Stephen and David, could you give us a bit of background information about Britmindo?

Our father Alan Nye started Britmindo about 10 years ago. He’d been in Indonesia for 25 years, and involved in the mining industry since the late ‘80s, originally in West Sumatra. He then moved to PT Pamapersada Nusantara and then PT Berau Coal as Operations Director before deciding to establish Britmindo in 2004, which started off as a one-man band under the staircase of his house in Kelapa Gading. We’ve since grown into probably one of the largest mining consultancy companies in Indonesia.

What does Britmindo specialise in?

We specialise in mining, particularly coal. We have branches in Singapore and in Australia as well as our main operating office here in Indonesia, where we have around 120 staff and a strong Indonesian focus – very few expatriates. Our services cover JORC & KCMI, technical due diligence, mine valuations, mine management, mine planning, coal processing services, coal chain management, quality control management, expert witness services, health and safety, mine closure, exploration management and supervision, GIS services, manpower supply & recruitment services, as well as market reports and reviews.

Our attitude is ‘International Standards with Indonesian Expertise’.

Your company claims to improve mining in Indonesia – how?

Mining is all about efficiencies – how efficiently and cheaply you can extract coal from the ground and then reclaim that land. A lot of it is down to people management, equipment management and time management. Indonesia is a difficult environment, with logistical issues in getting coal to a port. We look at reducing mining and logistical costs to make it more efficient plus provide consultancy services directly to mine owners and contractors, helping them with their reporting, compliance, and environmental practices.

With the coal industry the way it is now, has your workload reduced?

The exploration side has certainly slowed down, however we find the industry still very buoyant. Coal prices are low at the moment, so people don’t want to spend money exploring something if they can’t make a margin on it. In operations, we have six coal mines under our management, with approximately 100 people over these sites located predominantly in Sumatra and Kalimantan, equating to around 750,000 tonnes of coal production and 3,000,000 bcm of overburden each month – a lot for a small company like us.

Coal mining generally has a bad reputation. What would say about that?

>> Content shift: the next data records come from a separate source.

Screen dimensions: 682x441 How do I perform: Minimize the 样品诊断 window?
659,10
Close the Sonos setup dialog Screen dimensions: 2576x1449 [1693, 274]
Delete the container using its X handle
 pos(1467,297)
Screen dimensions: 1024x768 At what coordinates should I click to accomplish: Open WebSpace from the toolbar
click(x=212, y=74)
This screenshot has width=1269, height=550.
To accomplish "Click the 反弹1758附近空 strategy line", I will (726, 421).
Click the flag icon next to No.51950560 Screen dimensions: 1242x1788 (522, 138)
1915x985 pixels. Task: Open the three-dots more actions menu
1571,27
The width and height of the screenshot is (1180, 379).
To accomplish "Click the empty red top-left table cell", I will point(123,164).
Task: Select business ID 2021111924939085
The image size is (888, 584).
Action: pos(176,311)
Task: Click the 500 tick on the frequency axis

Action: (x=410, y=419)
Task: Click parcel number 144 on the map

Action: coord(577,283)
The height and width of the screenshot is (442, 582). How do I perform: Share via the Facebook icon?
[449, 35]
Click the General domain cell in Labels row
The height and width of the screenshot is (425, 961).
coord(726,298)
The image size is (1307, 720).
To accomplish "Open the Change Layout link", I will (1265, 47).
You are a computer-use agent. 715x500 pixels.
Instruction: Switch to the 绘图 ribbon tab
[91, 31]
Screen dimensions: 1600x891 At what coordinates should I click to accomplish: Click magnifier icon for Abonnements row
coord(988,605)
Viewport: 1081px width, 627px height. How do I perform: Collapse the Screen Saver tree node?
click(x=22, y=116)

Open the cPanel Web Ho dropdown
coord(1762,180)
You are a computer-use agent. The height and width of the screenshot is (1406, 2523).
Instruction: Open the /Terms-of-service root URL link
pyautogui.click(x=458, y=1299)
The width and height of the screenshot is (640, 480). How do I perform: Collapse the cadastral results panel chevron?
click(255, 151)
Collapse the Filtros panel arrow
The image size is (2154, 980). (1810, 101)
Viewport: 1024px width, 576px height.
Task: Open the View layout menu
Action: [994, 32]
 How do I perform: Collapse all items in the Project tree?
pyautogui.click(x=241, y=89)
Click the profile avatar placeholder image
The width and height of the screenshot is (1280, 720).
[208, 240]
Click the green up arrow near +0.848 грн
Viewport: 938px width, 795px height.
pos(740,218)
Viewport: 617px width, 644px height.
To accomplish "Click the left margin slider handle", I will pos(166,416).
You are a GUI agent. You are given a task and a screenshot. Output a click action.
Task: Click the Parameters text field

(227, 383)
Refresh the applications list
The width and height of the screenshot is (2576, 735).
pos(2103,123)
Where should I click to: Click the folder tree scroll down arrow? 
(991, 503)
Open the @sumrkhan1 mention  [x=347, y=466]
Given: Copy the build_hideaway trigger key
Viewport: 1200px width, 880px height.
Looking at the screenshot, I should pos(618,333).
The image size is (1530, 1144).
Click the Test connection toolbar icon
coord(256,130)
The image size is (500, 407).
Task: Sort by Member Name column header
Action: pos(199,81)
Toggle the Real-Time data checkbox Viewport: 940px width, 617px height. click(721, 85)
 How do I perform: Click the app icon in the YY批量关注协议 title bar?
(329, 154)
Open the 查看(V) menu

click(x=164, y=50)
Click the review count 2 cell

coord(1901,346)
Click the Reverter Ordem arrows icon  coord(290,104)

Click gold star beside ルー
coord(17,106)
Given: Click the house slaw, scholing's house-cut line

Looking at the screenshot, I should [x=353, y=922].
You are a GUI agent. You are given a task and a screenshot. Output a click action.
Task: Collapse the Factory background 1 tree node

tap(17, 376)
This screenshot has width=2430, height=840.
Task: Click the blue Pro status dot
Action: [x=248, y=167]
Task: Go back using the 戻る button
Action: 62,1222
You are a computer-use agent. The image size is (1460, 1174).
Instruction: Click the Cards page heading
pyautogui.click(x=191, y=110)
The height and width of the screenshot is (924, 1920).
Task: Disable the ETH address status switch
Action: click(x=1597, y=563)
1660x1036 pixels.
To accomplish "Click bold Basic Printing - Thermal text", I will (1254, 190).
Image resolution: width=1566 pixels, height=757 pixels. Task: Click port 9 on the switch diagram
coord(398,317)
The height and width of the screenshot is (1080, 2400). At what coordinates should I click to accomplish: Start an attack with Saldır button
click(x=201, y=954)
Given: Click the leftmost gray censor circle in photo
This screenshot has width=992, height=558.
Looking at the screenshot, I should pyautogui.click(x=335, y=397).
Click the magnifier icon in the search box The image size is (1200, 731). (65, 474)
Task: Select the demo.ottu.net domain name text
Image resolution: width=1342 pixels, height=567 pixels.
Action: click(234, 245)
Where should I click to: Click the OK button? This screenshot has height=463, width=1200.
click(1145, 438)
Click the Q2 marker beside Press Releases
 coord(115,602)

If done correctly, coal mining is actually quite environmentally friendly. It only takes a few bad operators to tarnish the image. Unless you do underground mining, then naturally you must clear trees, but logs are generally used in the establishment of camp facilities, or given back to the community as part of a CSR programme. Then we strip the topsoil and the sub-soil, dig the hole, take the coal out, bring the sub-soil back in, put the topsoil back on the surface, spread out, and replant with native trees or sustainable crops. You should have a nursery set up on the mine site for reclaiming once the site closes. The water from a site can be quite acidic, so you monitor the PH levels, treating it accordingly before discharging the water back into the environment.

A lot of local miners do not follow the rules, entering the industry with very little understanding. They contravene regulations. We like to see things done as efficiently and properly as possible, with minimal social and environmental conflicts.

With exploration, what kind of challenges do you face in Indonesia?

Definitely logistics and getting access to remote locations but also overlaps with production forestry permits which requires certain access permits such as Pinjam Pakai. We also deal with social issues like land compensation for the local community; appeasing local people and providing reassurance you’re not doing anything untoward. 90% of the problems with mining here are generally not technical in nature.

Do you think there will be a strengthening in coal prices?

We foresee a slight strengthening towards the end of this year, but not much – maybe 10%. It won’t go back to the 2011-2012 prices because that was basically driven by China and their fast track infrastructure programmes. If you look at historical pricing, where we are now is comparable to 2008-2009. Back in 2003, the price was as low as $23 per tonne, so it’s not as low as it’s been historically. We don’t think we’ll see the same highs again. If we can get 10-15% back, it’s sustainable.

Benchmark coal prices 2009-2015 (courtesy of Britmindo)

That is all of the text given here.